I've been on methotrexate for about 6 weeks now (10mg once a week) and am feeling pretty good. No major side effects apart from a bit of nausea the next day. I'm down to 5mg of Pred a day. It did make me gain weight but Christmas didn't help either! My rheumy wants me off the Pred in the next 5 months. Hopefully I won't flare. I'm still having a small amount of pain in my feet, but the pain is nothing compared to the pain I had in my entire body 2 months ago. Glad I made the decision to go on medication. I'm such a better wife and mum.
I'm still having issues with not breastfeeding. I really miss it. But talking to everyone on this forum really helped (thank you!!!). I also wrote everything down and sent a letter into a well known parenting magazine. They actually published it in January's edition! I actually had forgotten about the letter until someone pointed it out to me. I think I just needed to write it all down and do something with it. Once I had sent it, I forgot about it completely!
It's great to read about other peoples medication as well. Gives me something to discuss with my rheumy at the end of the month.
Hope you're all pain free. Good luck with TTC this month Babyjoy.
Hi everyone!
It's been a while since I popped in. We're still not pregnant, but fingers crossed for this month! Flares are happening daily now... morning stiffness followed by the odd joint playing up during the day, then serious aching all over at night. By the time I get to bed and lay there really still, it feels like I have clamps on my ankles, wrists and knees and someone is tightening them. Fortunately my pain tolerance has improved over the past few years so I can sleep okay.
WARNING TMI: The problem with RA and trying to conceive a baby is that ... um... certain sexual positions really hurt! My hips scream at me while my shoulders stiffen and knees crack... my moaning and groaning is not due to pleasure, it's because I'm in pain!
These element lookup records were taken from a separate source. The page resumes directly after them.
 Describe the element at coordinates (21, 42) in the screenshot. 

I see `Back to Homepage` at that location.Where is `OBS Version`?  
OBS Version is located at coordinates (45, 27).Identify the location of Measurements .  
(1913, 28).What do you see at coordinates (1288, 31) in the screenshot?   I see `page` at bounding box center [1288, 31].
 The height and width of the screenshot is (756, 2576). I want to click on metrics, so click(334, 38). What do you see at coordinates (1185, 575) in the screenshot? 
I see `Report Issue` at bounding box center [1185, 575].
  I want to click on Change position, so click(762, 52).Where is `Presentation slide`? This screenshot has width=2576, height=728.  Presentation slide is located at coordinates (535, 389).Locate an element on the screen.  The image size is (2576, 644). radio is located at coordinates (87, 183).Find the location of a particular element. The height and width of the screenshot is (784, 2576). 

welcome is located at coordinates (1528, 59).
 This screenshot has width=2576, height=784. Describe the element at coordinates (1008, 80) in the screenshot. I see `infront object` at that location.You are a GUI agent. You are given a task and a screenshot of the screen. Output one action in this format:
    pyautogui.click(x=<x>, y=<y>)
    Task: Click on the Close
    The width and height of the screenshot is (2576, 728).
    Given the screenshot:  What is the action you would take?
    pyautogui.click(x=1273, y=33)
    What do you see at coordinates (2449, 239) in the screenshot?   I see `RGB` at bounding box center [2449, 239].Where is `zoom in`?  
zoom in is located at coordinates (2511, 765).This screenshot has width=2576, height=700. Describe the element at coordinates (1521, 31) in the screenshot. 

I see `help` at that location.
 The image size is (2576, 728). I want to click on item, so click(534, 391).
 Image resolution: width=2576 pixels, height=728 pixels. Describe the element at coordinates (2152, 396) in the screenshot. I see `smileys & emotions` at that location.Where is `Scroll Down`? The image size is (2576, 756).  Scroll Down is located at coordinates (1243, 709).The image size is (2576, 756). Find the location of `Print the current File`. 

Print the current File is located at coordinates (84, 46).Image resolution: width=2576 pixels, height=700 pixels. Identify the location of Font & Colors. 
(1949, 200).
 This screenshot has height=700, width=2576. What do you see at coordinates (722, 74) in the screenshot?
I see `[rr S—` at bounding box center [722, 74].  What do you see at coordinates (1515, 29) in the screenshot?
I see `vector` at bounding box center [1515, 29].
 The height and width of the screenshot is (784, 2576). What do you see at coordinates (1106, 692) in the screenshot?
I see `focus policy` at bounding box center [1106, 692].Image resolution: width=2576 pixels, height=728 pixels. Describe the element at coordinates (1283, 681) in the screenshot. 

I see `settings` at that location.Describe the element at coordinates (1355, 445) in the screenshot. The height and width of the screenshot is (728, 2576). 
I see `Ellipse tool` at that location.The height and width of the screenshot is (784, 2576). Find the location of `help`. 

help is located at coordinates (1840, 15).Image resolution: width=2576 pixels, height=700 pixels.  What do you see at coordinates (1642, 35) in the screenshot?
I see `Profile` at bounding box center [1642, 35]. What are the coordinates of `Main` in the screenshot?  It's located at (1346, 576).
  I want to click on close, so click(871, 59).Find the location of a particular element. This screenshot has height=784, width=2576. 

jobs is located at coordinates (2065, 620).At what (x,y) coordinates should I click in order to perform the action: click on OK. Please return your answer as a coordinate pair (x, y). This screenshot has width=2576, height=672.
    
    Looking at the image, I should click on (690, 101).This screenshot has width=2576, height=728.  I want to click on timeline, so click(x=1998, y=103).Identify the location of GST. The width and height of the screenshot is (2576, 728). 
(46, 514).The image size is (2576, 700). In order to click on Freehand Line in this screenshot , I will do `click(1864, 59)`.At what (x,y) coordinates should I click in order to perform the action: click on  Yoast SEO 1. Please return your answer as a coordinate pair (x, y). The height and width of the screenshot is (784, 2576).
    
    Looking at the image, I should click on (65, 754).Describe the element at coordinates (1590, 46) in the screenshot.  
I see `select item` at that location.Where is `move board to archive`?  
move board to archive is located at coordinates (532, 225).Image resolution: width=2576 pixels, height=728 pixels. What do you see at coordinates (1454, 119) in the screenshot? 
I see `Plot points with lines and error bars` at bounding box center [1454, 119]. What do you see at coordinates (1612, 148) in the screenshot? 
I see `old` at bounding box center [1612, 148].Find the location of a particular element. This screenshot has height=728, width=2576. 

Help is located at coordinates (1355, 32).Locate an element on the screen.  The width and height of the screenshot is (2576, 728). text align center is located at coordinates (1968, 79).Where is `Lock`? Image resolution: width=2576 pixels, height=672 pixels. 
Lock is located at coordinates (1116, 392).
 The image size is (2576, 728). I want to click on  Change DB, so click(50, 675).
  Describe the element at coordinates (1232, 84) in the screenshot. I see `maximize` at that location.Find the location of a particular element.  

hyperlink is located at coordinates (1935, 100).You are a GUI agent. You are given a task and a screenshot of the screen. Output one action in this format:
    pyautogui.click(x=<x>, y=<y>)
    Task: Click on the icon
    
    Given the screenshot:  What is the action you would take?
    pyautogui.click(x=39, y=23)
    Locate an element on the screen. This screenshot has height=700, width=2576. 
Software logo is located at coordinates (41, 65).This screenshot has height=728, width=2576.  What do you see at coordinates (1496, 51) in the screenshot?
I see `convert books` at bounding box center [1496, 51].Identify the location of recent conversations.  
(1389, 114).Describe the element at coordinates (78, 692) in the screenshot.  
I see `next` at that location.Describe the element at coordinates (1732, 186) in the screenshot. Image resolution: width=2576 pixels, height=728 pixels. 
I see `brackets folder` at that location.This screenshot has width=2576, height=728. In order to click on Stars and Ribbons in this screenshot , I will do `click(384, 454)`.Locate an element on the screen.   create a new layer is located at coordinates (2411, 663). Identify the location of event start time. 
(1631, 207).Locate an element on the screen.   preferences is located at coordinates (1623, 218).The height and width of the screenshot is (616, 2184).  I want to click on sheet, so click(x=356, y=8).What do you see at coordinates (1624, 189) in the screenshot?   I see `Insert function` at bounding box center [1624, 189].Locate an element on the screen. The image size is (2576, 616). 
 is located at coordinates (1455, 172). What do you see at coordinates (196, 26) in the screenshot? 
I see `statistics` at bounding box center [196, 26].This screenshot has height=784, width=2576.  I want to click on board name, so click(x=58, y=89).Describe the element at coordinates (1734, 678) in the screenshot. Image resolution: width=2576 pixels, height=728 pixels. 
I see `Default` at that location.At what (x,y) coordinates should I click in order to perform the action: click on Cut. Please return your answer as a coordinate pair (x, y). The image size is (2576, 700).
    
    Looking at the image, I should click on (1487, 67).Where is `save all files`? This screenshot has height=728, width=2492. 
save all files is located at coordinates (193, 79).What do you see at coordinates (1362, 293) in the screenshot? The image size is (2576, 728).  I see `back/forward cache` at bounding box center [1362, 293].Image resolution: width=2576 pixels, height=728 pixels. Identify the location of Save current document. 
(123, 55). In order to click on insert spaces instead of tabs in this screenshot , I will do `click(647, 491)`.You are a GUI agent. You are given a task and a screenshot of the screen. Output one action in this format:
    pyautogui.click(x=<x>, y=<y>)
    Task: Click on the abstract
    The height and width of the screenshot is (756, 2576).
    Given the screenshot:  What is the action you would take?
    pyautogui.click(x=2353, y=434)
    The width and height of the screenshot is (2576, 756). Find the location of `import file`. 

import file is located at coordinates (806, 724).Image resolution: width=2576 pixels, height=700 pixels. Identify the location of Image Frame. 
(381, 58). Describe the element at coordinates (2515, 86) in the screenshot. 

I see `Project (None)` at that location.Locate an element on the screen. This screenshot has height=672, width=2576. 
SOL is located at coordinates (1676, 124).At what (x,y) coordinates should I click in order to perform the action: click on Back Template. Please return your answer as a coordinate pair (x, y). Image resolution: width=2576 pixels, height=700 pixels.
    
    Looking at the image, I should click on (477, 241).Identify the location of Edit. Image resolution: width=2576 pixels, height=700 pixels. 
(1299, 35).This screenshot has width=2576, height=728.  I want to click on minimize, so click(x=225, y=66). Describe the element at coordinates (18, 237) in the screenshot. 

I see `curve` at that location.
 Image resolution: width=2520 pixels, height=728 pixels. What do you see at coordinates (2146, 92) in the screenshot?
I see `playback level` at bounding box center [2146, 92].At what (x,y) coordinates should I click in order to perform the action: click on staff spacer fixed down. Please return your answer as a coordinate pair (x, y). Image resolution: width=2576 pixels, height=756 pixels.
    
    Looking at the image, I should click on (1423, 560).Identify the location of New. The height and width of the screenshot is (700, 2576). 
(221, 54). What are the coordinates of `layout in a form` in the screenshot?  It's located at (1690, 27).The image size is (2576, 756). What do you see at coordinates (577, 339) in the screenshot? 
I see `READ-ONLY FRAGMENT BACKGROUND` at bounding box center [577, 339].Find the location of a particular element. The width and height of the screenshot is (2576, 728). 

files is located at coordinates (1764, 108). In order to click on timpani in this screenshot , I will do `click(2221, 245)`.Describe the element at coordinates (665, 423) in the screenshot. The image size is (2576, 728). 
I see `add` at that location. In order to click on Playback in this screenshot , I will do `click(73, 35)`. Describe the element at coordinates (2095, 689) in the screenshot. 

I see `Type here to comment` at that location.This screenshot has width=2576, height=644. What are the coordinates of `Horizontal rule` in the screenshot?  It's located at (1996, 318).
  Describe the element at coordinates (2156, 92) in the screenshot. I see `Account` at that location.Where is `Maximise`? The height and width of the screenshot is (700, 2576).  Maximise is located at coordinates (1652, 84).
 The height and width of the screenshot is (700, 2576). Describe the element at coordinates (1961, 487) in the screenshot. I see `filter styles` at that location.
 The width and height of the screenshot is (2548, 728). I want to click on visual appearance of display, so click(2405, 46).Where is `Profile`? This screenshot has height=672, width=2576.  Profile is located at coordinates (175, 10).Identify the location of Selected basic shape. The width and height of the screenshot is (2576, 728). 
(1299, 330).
I'm so lucky my DH is understanding.
Hope you are all doing well... keep us posted! I'm signing off now...
I see this post is a little dated but maybe someone will still respond..I also have RA, and I'm sero-negative and have been going on three years. I have three children ages, 11, 14 and almost 16 and have had two failed IVF cycles and will be moving on to donor egg.
My dh and I began our journey of IVF before I developed RA, and now I'm scared to stop my meds for fear of the pain that I will have without them (Enbrel, Methotrexate, and Plaquenil) I still have joint pain most days, although it is only unmanageable if I get sick with a cold or something like that..
My children are from my first marriage and my dh very much wants a child of his own and feels empty without one. Right now I'm trying to get over my fear of stopping my meds and dealing with the pain as we go through an IVF cycle.
My children are much older and able to care for themselves and I also worry how I will care for an infant and if I will be able to nurse as I did with my others or if I will be forced to go right back on my medications, so many worries!!! I agonize constantly over this and no one here understands what I'm going through, not IVF (especially donor egg!) We thought I would be a great candidate since I had had three children but we were very wrong! With an FSH level of 5, I failed miserably, and on my second try my FSH went to 35. At 35, I was told donor egg was my only option and by the time we were saving for it, I developed the RA and here I am.
Since I'm sero-negative I keep thinking maybe some day the joint pain will just go away, but it has been three years and I started out on all the NSAIDS and now I'm on Enbrel so it doesn't look like it's improving any.